Nick ODell has a nice solution, but the compiler has no way of knowing that all of your cases will have exactly one byte of code. That will not be known until the assembler pass. So the compiler has to produce something that would work no matter how much code was produced in each of your cases, and the indirect jump table is really the only way to do that.
Thus, I think in order to get the "ideal" code, with one byte per nop, you're going to have to write the jump logic in assembly as well.
Here's what I came up with (for gcc / amd64 / gas on Linux).
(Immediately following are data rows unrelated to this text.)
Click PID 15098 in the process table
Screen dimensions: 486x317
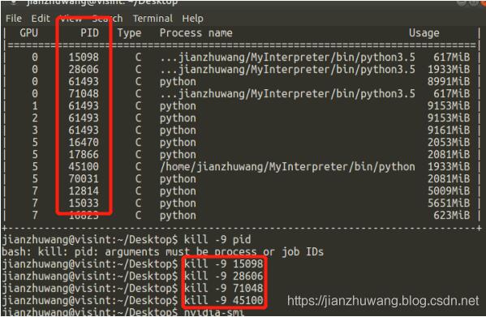coord(84,57)
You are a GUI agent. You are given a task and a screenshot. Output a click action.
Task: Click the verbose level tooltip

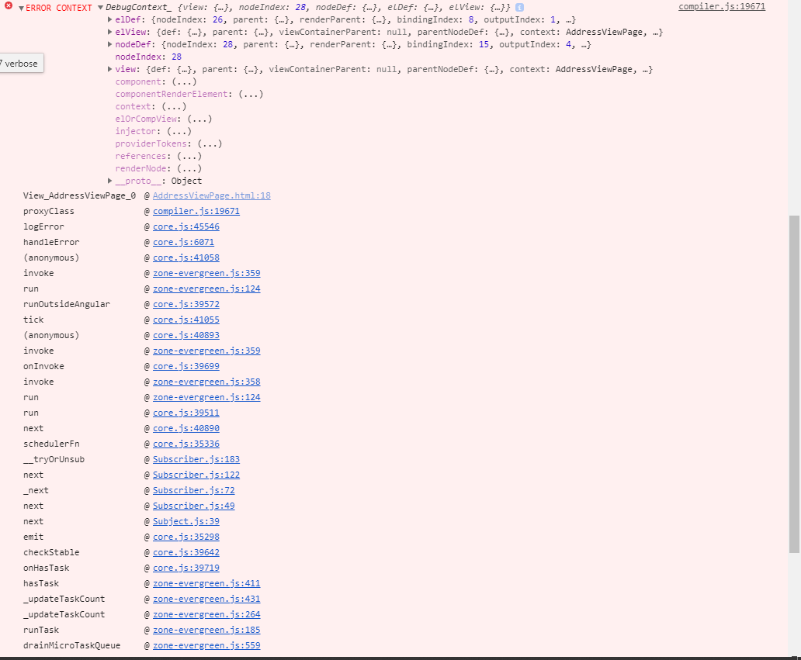21,64
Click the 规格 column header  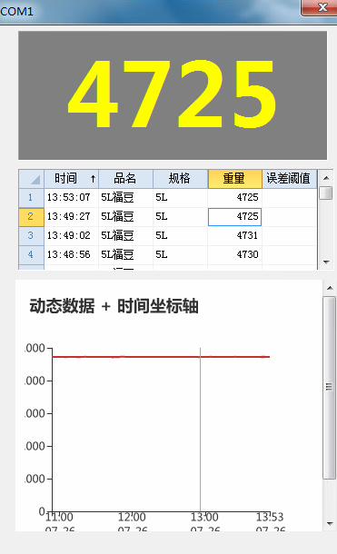point(180,179)
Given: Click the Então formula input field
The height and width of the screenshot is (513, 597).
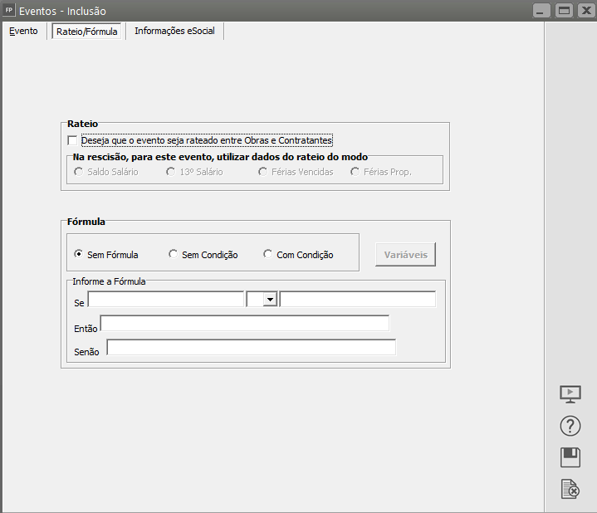Looking at the screenshot, I should 244,324.
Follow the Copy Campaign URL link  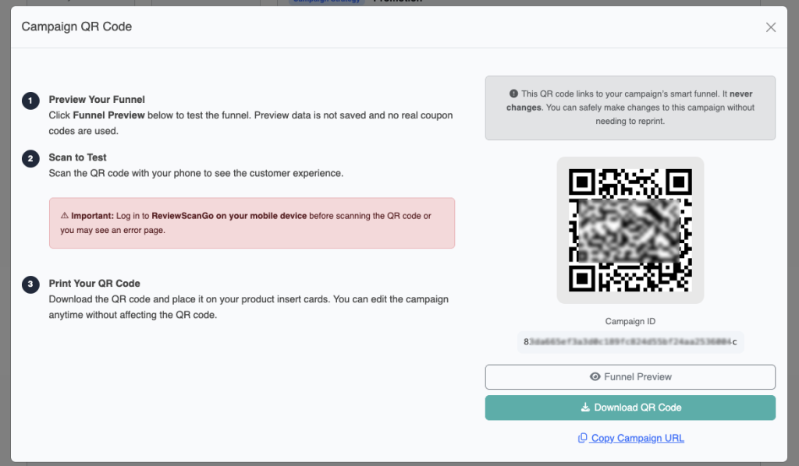tap(637, 438)
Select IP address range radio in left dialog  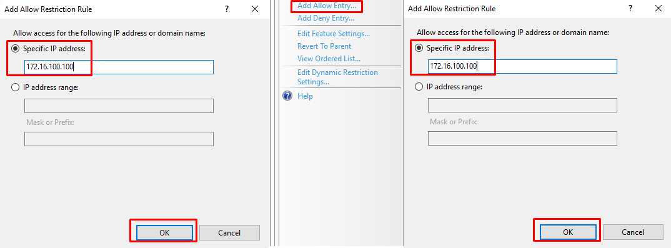tap(16, 87)

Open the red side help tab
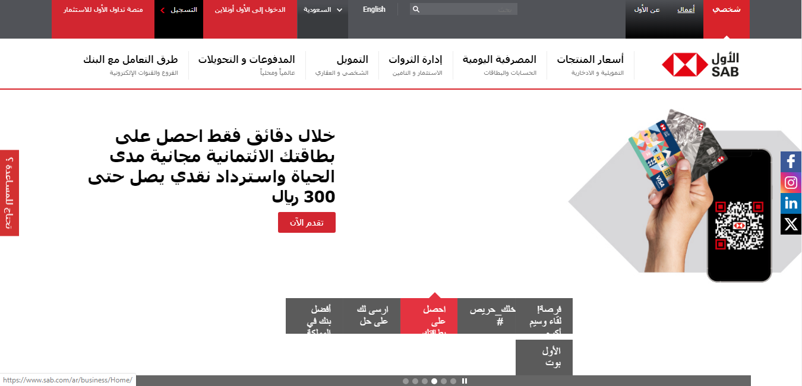(x=9, y=193)
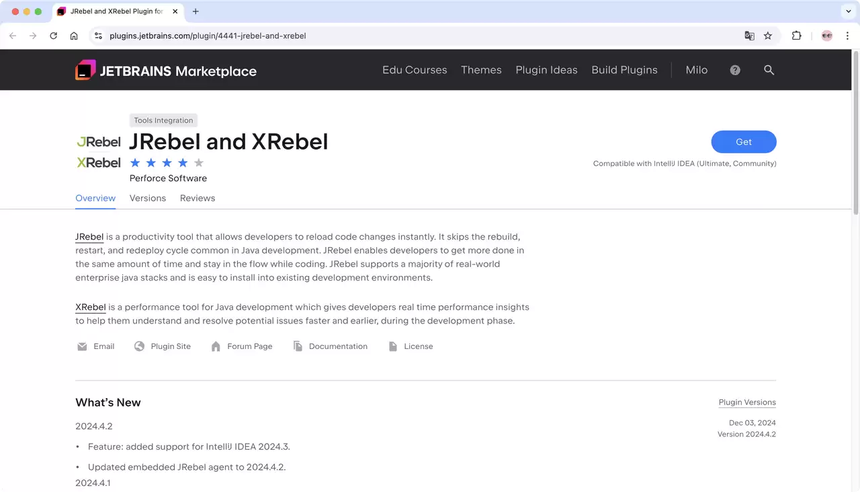Click the JetBrains Marketplace logo

click(x=166, y=70)
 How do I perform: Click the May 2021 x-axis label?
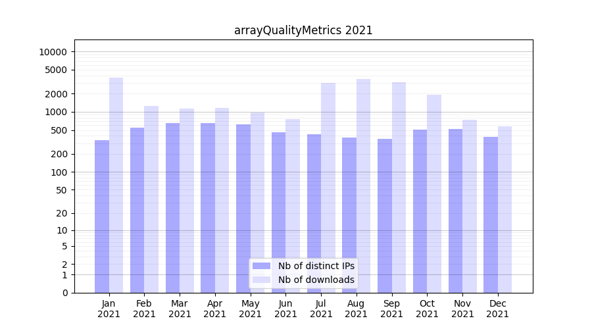tap(251, 309)
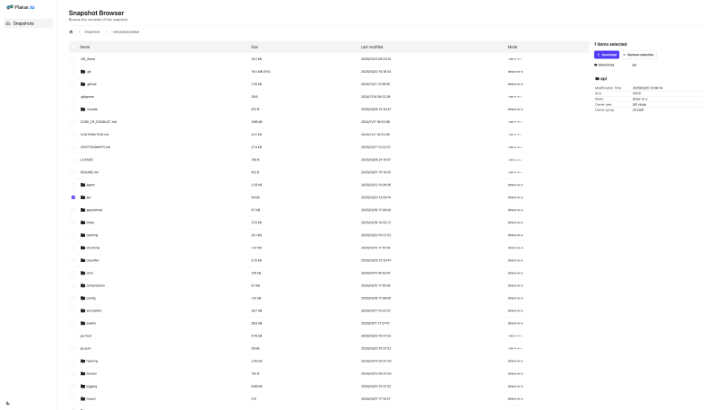
Task: Click the logging folder icon
Action: [x=82, y=386]
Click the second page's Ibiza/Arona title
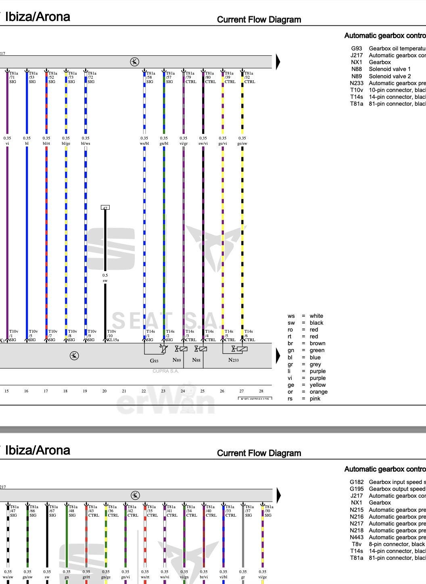Viewport: 426px width, 584px height. [x=37, y=450]
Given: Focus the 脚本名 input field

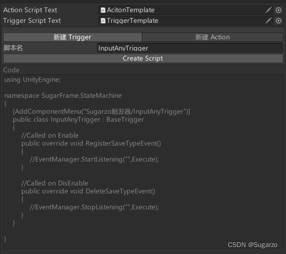Looking at the screenshot, I should coord(190,48).
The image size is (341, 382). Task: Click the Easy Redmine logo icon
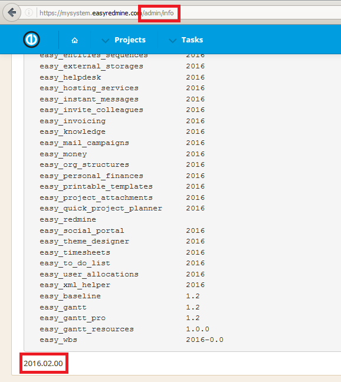point(31,39)
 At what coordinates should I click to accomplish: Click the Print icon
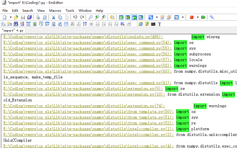tap(38, 17)
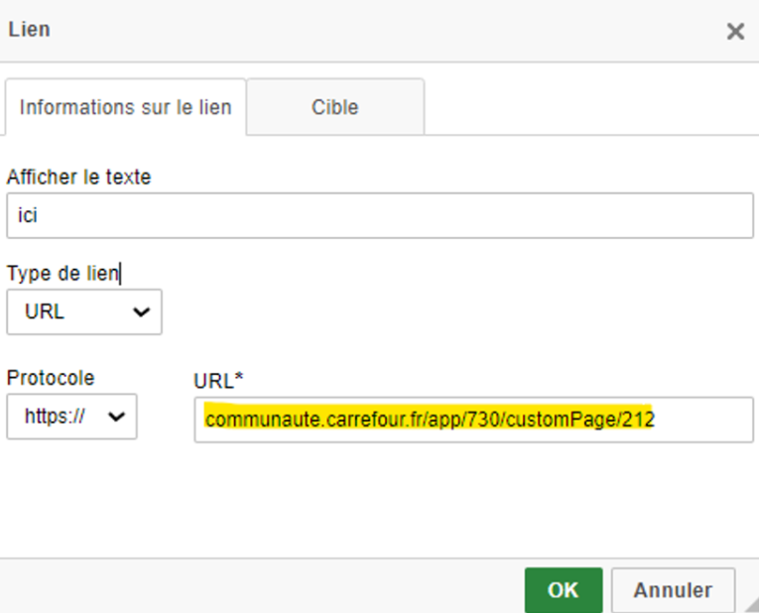
Task: Expand the Protocole https:// dropdown
Action: coord(71,417)
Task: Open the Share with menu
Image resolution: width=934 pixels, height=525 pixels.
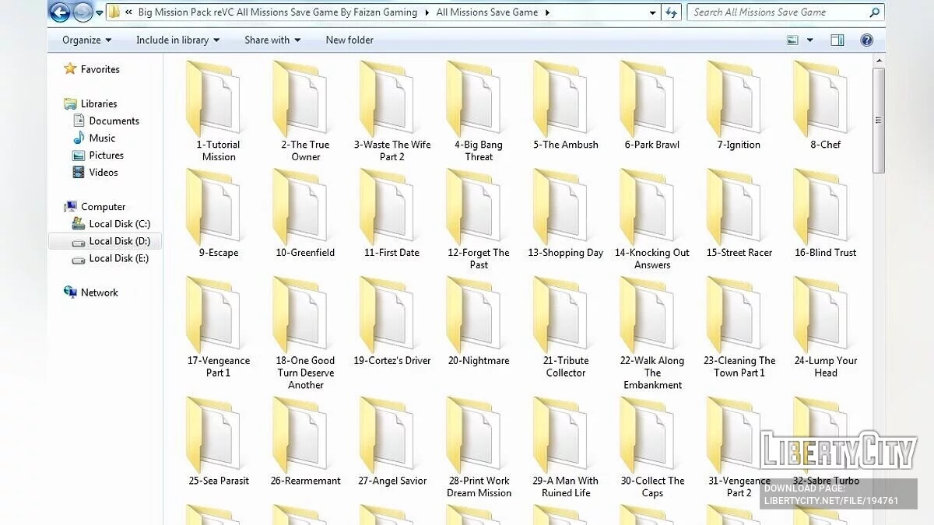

Here it is on godbolt.
#include <stdlib.h>
#define N 1000
#define xstr(s) str(s)
#define str(s) #s
void delay(unsigned ticks) {
if (ticks <= N) {
asm("movq $1f, %%rax \n"
"addq %0, %%rax \n"
"jmp *%%rax \n"
"1: \n"
".rept " xstr(N) " \n"
"nop \n"
".endr \n"
: : "g" ((unsigned long)(N-ticks)): "ax");
} else {
abort();
}
}
int main(void) {
delay(4);
return 0;
}
Note that it has to be compiled with -no-pie
. If you want it to work as a position-independent executable, you probably need the trick like call 2f ; 2f: popq %rax
to get the absolute program address into a register.
Of course, there's always the question whether the overhead of actually getting to this code will mess up the accuracy of your delay time...